En février dernier, c’est Sébastien Bazin, le CEO du géant hôtelier Accor, qui déclarait renoncer à la construction de deux hôtels dans les îles grecques de Mykonos. Les raisons invoquées ? Les risques accrus d’incendies et de manque d’eau, sur un territoire désormais marqué par la crise climatique. Au Mexique, dans l’Etat du Quintana Roo, au cœur de la très touristique péninsule du Yucatan, de nombreux hôtels en bord de mer font déjà les frais des diverses dégradations écologiques. Les zones côtières paradisiaques subissent désormais la montée des eaux et l’érosion côtière, la prolifération des sargasses, des algues brunes favorisées par la hausse des températures océaniques, et la multiplication des températures caniculaires. En Thaïlande, fin 2024, des inondations monstre, alimentées là encore par la crise climatique, ont affecté près de 90% des hôtels de la province de Surat Thani, avec des baisses de près de 30% des taux d’occupation durant plusieurs semaines.

En Europe, près de la moitié des acteurs de l’industrie hôtelière partagent désormais un sentiment d’inquiétude. Selon une enquête de Statista et Booking basée sur les données du Baromètre européen de l’hébergement, 44% des hôteliers grecs ou italiens estiment que le changement climatique aura un impact fort ou très fort sur leur activité dans les trois prochaines années. Ils sont 45% en Espagne et même 59% au Portugal. Mais en réalité, les conséquences sont déjà là : en Grèce ces deux dernières semaines, la canicule a poussé les autorités à mettre en place des mesures d’urgence, dont une limitation des heures de travail aux heures les plus chaudes. C’est évidemment tout le secteur touristique qui est concerné.

Tentatives d’adaptation

Avec l’augmentation des risques, ce sont aussi les coûts qui augmentent. En 2023 en Californie, le secteur hôtelier a par exemple dû faire face à une hausse de près de 30% de ses primes d’assurance, notamment suite aux inondations de début 2023. Avec les feux qui ont ravagé la région de Los Angeles cette année, les coûts risquent encore d’augmenter. A Quintana Roo, le gouvernement a mis en place en 2018 un système d’assurance, en partie financé par les acteurs du tourisme, pour sauvegarder les récifs coralliens qui protègent les zones côtières.
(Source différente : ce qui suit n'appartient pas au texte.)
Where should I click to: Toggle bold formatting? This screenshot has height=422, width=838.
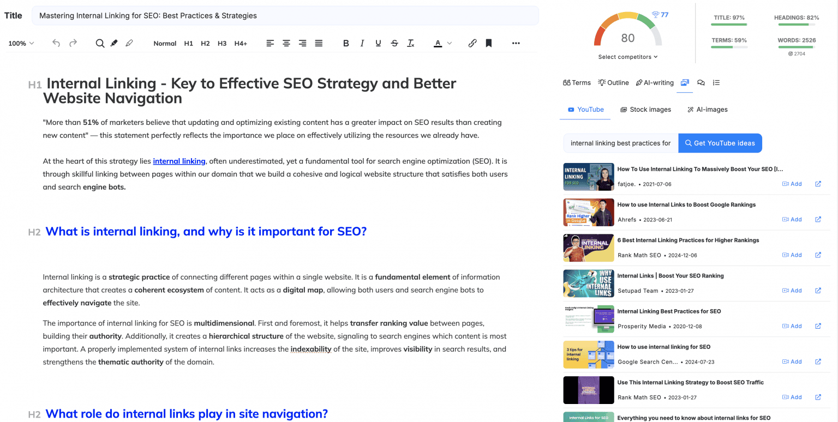tap(346, 43)
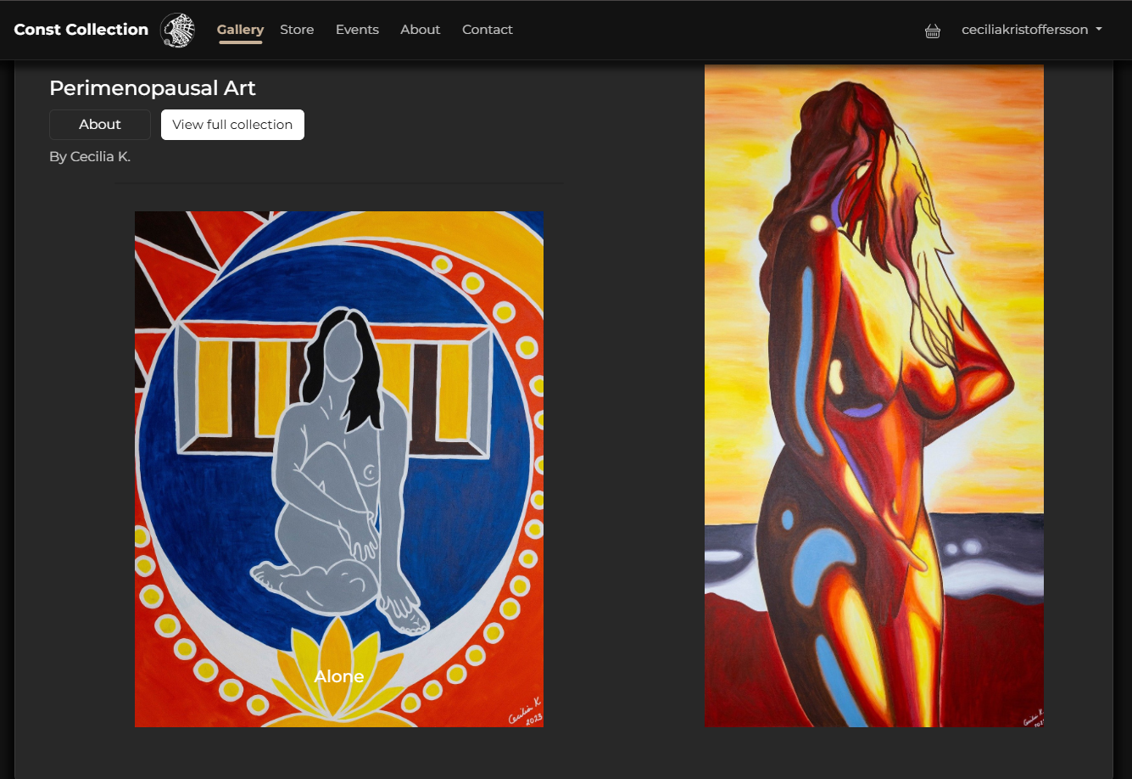
Task: Open the ceciliakristoffersson account dropdown
Action: click(x=1025, y=29)
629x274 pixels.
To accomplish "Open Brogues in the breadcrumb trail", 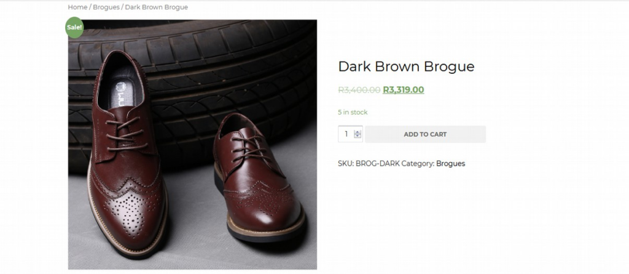I will coord(106,7).
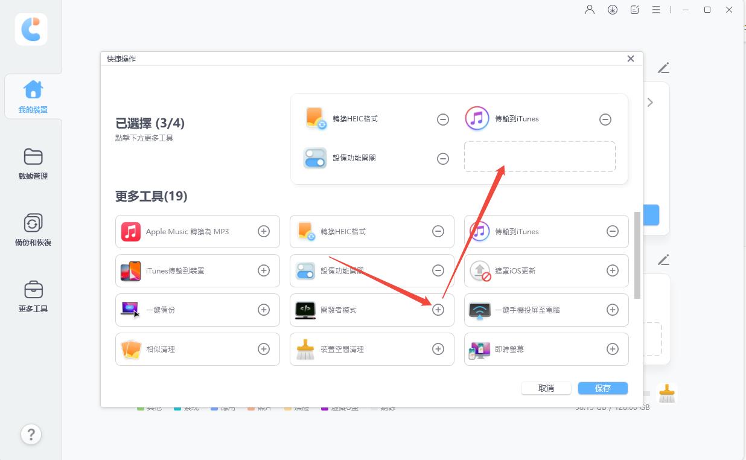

Face à cette crise qui se dessine, les acteurs du secteur et les autorités locales commencent doucement, et sans doute trop lentement, à prendre conscience de la nécessité de changer de modèle. Des mesures commencent ainsi à être mises en place, pour restaurer les écosystèmes, lutter contre l’érosion côtière, ou adapter les zones touristiques et les infrastructures à une nouvelle réalité climatique. En Jamaïque, Iberostar a par exemple mis en place avec les autorités locales un programme de restauration des mangroves, qui ont un rôle protecteur face à la montée des eaux et aux événements climatiques extrêmes.

Mais difficile pour autant de sortir du paradigme du tourisme de masse, qui continue à être le moteur de la croissance dans de nombreux territoires. Selon le Forum mondial pour le voyage et le tourisme, le secteur du tourisme aura besoin de plus de 200 milliards d’euros pour faire face à la crise climatique, dont 55 milliards pour la seule protection des zones côtières.